# Upcoming project and an experiment with a design tool



## Paul Kierstead (4 May 2006)

This is a sort-of sideboard, described here. It was also an interesting experiment with a new app.

Please note it may not display correctly in IE, 'cause IE is quite broken. I'd recommend Firefox


----------



## Philly (4 May 2006)

Looks fine to me.
Sketchup is a woodworkers dream-and now its free we really are laughing! :wink: 
Good luck with the new project
Philly


----------



## RogerS (4 May 2006)

That looks to be a fun project to build, Paul. Please take lots of WIP pictures as there's lots of us out there (like me  ) who aspire to building something like this.

I see you created it on a Mac (??). Have you got a hotline to Google-Galactic-Hq as I see that the Mac version is **coming soon** ?

Cheers

Roger


----------



## Scrit (4 May 2006)

Hi Paul

Assuming this is a csheet materials project then fundamentally it is three boxes on a pair of stretchers. So the drawers could be hung on slides fixed to the sides of the middle box. If the backs are dropped into grooves and a good fit the whole structure will be very rigid. Face frames can be added onto the front of a frameless carcass quite easily (even B&Q are now flogging kitchen doors/frames like that) so you can easily do tham although it won't look as modern if you go that way. I suppose it depends on the look of your kitchen. As for hinges I have a soft spot for the Soss hinge - modern, but different. Do you intend to make this as a solid wood project or a sheet materials project?

Scrit


----------



## Paul Kierstead (4 May 2006)

Roger Sinden":2o25jubj said:


> I see you created it on a Mac (??). Have you got a hotline to Google-Galactic-Hq as I see that the Mac version is **coming soon** ?



Nono, the webpage was made on a Mac, it (iWeb) inserts that automatically and I never bothered to remove it. Mind you, I use Linux, Windows and Mac daily, even I lose track of what I did on what sometimes. I am looking forward to the Mac version though.


----------



## Paul Kierstead (4 May 2006)

Scrit":2fjbdepd said:


> Assuming this is a csheet materials project then fundamentally it is three boxes on a pair of stretchers.



You know, for some reason I never thought of doing it in 3 different boxes; I was stuck in the big sheet w/dado's scheme. 3 boxes would be quite a bit easier. Now you have me thinking, with respect to method.



Scrit":2fjbdepd said:


> As for hinges I have a soft spot for the Soss hinge - modern, but different. Do you intend to make this as a solid wood project or a sheet materials project?



Those are nice hinges indeed; didn't know about them. This will likely be in sheet materials due to cost, but also because it is a "get it done" project (i.e. the g/f wants it ...)

Many thanks for the suggestions, they give excellent ideas to contemplate.


----------



## Chris Knight (4 May 2006)

Soss hinges are very nice and I have used them too. However, they are expensive and probably overkill in terms of strength for the duty envisaged. I suggest you consider Zysa hinges ( halfway down this page http://www.sdslondon.co.uk/products.php?parent_id=128 ) They are much cheaper and easier to fit too.


----------



## dedee (4 May 2006)

I used those Zysa hinges on my chisel cabinet, also available from Woodfit btw.
Although easier to fit than the Soss, alignment is critical. I used a doweling jig to ensure the locating holes on door and frame were exactly opposite each other. 

Andy


----------

STORED ROWS:

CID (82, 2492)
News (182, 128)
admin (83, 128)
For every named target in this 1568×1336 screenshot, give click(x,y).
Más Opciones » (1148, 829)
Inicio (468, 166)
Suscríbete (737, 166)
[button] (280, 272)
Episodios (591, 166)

EXERCISE TASK:
Answer these questions about the sideboard thread:
1. Which application made the webpage that Paul Kierstead posted?
2. Apart from cost, why will the sideboard likely be built in sheet materials?
3. What did dedee use to make sure the locating holes on door and frame were exactly opposite each other?

RESPONSE:
1. iWeb.
2. It is a "get it done" project, because the g/f wants it.
3. A doweling jig.